> Task brief:
Reproduce every row below word for word, keeping each line as it stands.

## Begin Data rows

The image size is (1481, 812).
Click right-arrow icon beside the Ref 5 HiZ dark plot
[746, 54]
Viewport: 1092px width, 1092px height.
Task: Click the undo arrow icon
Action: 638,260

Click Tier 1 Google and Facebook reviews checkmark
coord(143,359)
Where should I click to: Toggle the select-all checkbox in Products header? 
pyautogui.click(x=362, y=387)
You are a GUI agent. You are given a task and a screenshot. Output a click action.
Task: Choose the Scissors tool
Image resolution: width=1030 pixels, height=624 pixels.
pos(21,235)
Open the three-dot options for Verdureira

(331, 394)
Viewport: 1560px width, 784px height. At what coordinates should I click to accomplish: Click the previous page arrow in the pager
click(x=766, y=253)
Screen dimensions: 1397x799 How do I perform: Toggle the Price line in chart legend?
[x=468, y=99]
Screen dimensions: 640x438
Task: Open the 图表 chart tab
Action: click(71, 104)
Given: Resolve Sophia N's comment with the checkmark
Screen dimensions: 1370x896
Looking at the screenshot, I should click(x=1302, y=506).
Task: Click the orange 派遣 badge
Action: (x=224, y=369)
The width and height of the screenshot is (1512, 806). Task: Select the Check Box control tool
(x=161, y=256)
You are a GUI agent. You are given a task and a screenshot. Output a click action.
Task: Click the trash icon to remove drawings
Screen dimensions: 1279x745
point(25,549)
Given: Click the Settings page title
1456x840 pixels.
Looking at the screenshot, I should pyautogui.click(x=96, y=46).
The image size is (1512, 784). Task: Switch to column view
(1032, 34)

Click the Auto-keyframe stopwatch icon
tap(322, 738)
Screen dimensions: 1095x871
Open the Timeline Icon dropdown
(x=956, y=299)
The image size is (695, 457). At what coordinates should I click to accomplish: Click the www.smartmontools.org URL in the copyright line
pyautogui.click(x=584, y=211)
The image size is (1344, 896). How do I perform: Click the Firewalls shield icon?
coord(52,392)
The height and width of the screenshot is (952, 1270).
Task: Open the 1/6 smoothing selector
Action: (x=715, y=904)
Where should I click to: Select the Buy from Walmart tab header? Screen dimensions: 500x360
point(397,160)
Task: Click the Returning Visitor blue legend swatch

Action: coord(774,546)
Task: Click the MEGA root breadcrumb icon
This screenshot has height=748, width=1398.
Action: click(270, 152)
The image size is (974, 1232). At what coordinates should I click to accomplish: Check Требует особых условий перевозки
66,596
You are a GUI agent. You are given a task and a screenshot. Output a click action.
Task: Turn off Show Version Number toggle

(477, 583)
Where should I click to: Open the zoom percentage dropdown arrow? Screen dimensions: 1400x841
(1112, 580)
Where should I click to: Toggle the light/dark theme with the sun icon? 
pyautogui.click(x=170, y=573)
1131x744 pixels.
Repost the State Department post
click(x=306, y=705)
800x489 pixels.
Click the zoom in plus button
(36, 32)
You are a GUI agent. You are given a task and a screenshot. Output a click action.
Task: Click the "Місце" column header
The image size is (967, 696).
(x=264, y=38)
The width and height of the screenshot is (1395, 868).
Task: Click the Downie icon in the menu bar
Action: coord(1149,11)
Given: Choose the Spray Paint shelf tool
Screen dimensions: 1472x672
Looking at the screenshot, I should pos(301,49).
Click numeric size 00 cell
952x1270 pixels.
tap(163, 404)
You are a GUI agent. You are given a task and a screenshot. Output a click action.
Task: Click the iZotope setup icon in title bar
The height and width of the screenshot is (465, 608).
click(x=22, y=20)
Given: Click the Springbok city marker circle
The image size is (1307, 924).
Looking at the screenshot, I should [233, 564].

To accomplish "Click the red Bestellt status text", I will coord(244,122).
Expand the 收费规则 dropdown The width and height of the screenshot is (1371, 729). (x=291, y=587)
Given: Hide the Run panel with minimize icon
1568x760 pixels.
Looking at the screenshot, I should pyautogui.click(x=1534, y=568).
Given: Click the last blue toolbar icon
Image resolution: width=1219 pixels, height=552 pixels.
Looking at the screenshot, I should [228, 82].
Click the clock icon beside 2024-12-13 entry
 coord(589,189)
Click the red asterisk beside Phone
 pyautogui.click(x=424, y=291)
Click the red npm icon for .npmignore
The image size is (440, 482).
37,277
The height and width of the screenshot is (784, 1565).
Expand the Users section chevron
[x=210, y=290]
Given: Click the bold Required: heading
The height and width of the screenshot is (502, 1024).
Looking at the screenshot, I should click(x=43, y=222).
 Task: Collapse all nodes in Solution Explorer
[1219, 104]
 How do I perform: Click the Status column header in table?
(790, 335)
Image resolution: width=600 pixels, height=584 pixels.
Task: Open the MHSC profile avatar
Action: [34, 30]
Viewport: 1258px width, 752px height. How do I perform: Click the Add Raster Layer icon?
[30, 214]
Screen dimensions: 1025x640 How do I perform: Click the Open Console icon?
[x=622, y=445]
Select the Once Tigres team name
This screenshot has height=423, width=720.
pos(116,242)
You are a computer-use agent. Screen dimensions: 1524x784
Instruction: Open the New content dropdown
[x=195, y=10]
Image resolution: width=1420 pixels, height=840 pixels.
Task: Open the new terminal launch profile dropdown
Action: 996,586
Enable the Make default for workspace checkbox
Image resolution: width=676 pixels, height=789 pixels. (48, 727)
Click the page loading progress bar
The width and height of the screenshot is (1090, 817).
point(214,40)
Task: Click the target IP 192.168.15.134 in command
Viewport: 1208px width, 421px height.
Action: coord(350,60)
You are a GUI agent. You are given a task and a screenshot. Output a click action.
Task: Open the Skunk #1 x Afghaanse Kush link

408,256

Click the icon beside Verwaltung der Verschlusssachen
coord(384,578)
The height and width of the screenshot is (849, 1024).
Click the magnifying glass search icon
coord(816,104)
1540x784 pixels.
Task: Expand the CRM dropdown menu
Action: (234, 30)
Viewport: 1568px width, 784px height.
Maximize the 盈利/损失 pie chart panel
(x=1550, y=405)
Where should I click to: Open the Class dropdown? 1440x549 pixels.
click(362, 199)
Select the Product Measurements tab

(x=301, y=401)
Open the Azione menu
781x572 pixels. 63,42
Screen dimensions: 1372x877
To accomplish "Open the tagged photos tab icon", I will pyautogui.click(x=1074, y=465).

## End Data rows

> Result of the task:
The image size is (1481, 812).
Click right-arrow icon beside the Ref 5 HiZ dark plot
[746, 54]
Viewport: 1092px width, 1092px height.
Task: Click the undo arrow icon
Action: 638,260

Click Tier 1 Google and Facebook reviews checkmark
coord(143,359)
Where should I click to: Toggle the select-all checkbox in Products header? 
pyautogui.click(x=362, y=387)
You are a GUI agent. You are given a task and a screenshot. Output a click action.
Task: Choose the Scissors tool
Image resolution: width=1030 pixels, height=624 pixels.
pos(21,235)
Open the three-dot options for Verdureira

(331, 394)
Viewport: 1560px width, 784px height. At what coordinates should I click to accomplish: Click the previous page arrow in the pager
click(x=766, y=253)
Screen dimensions: 1397x799 How do I perform: Toggle the Price line in chart legend?
[x=468, y=99]
Screen dimensions: 640x438
Task: Open the 图表 chart tab
Action: click(71, 104)
Given: Resolve Sophia N's comment with the checkmark
Screen dimensions: 1370x896
Looking at the screenshot, I should click(x=1302, y=506).
Task: Click the orange 派遣 badge
Action: (x=224, y=369)
The width and height of the screenshot is (1512, 806). Task: Select the Check Box control tool
(x=161, y=256)
You are a GUI agent. You are given a task and a screenshot. Output a click action.
Task: Click the trash icon to remove drawings
Screen dimensions: 1279x745
point(25,549)
Given: Click the Settings page title
1456x840 pixels.
Looking at the screenshot, I should pyautogui.click(x=96, y=46).
The image size is (1512, 784). Task: Switch to column view
(1032, 34)

Click the Auto-keyframe stopwatch icon
tap(322, 738)
Screen dimensions: 1095x871
Open the Timeline Icon dropdown
(x=956, y=299)
The image size is (695, 457). At what coordinates should I click to accomplish: Click the www.smartmontools.org URL in the copyright line
pyautogui.click(x=584, y=211)
The image size is (1344, 896). How do I perform: Click the Firewalls shield icon?
coord(52,392)
The height and width of the screenshot is (952, 1270).
Task: Open the 1/6 smoothing selector
Action: (x=715, y=904)
Where should I click to: Select the Buy from Walmart tab header? Screen dimensions: 500x360
point(397,160)
Task: Click the Returning Visitor blue legend swatch

Action: coord(774,546)
Task: Click the MEGA root breadcrumb icon
This screenshot has height=748, width=1398.
Action: click(270, 152)
The image size is (974, 1232). At what coordinates should I click to accomplish: Check Требует особых условий перевозки
66,596
You are a GUI agent. You are given a task and a screenshot. Output a click action.
Task: Turn off Show Version Number toggle

(477, 583)
Where should I click to: Open the zoom percentage dropdown arrow? Screen dimensions: 1400x841
(1112, 580)
Where should I click to: Toggle the light/dark theme with the sun icon? 
pyautogui.click(x=170, y=573)
1131x744 pixels.
Repost the State Department post
click(x=306, y=705)
800x489 pixels.
Click the zoom in plus button
(36, 32)
You are a GUI agent. You are given a task and a screenshot. Output a click action.
Task: Click the "Місце" column header
The image size is (967, 696).
(x=264, y=38)
The width and height of the screenshot is (1395, 868).
Task: Click the Downie icon in the menu bar
Action: coord(1149,11)
Given: Choose the Spray Paint shelf tool
Screen dimensions: 1472x672
Looking at the screenshot, I should pos(301,49).
Click numeric size 00 cell
952x1270 pixels.
tap(163, 404)
You are a GUI agent. You are given a task and a screenshot. Output a click action.
Task: Click the iZotope setup icon in title bar
The height and width of the screenshot is (465, 608).
click(x=22, y=20)
Given: Click the Springbok city marker circle
The image size is (1307, 924).
Looking at the screenshot, I should [233, 564].

To accomplish "Click the red Bestellt status text", I will coord(244,122).
Expand the 收费规则 dropdown The width and height of the screenshot is (1371, 729). (x=291, y=587)
Given: Hide the Run panel with minimize icon
1568x760 pixels.
Looking at the screenshot, I should pyautogui.click(x=1534, y=568).
Given: Click the last blue toolbar icon
Image resolution: width=1219 pixels, height=552 pixels.
Looking at the screenshot, I should [228, 82].
Click the clock icon beside 2024-12-13 entry
 coord(589,189)
Click the red asterisk beside Phone
 pyautogui.click(x=424, y=291)
Click the red npm icon for .npmignore
The image size is (440, 482).
37,277
The height and width of the screenshot is (784, 1565).
Expand the Users section chevron
[x=210, y=290]
Given: Click the bold Required: heading
The height and width of the screenshot is (502, 1024).
Looking at the screenshot, I should click(x=43, y=222).
 Task: Collapse all nodes in Solution Explorer
[1219, 104]
 How do I perform: Click the Status column header in table?
(790, 335)
Image resolution: width=600 pixels, height=584 pixels.
Task: Open the MHSC profile avatar
Action: [34, 30]
Viewport: 1258px width, 752px height. How do I perform: Click the Add Raster Layer icon?
[30, 214]
Screen dimensions: 1025x640 How do I perform: Click the Open Console icon?
[x=622, y=445]
Select the Once Tigres team name
This screenshot has height=423, width=720.
pos(116,242)
You are a computer-use agent. Screen dimensions: 1524x784
Instruction: Open the New content dropdown
[x=195, y=10]
Image resolution: width=1420 pixels, height=840 pixels.
Task: Open the new terminal launch profile dropdown
Action: 996,586
Enable the Make default for workspace checkbox
Image resolution: width=676 pixels, height=789 pixels. (48, 727)
Click the page loading progress bar
The width and height of the screenshot is (1090, 817).
point(214,40)
Task: Click the target IP 192.168.15.134 in command
Viewport: 1208px width, 421px height.
Action: coord(350,60)
You are a GUI agent. You are given a task and a screenshot. Output a click action.
Task: Open the Skunk #1 x Afghaanse Kush link

408,256

Click the icon beside Verwaltung der Verschlusssachen
coord(384,578)
The height and width of the screenshot is (849, 1024).
Click the magnifying glass search icon
coord(816,104)
1540x784 pixels.
Task: Expand the CRM dropdown menu
Action: (234, 30)
Viewport: 1568px width, 784px height.
Maximize the 盈利/损失 pie chart panel
(x=1550, y=405)
Where should I click to: Open the Class dropdown? 1440x549 pixels.
click(362, 199)
Select the Product Measurements tab

(x=301, y=401)
Open the Azione menu
781x572 pixels. 63,42
Screen dimensions: 1372x877
To accomplish "Open the tagged photos tab icon", I will pyautogui.click(x=1074, y=465).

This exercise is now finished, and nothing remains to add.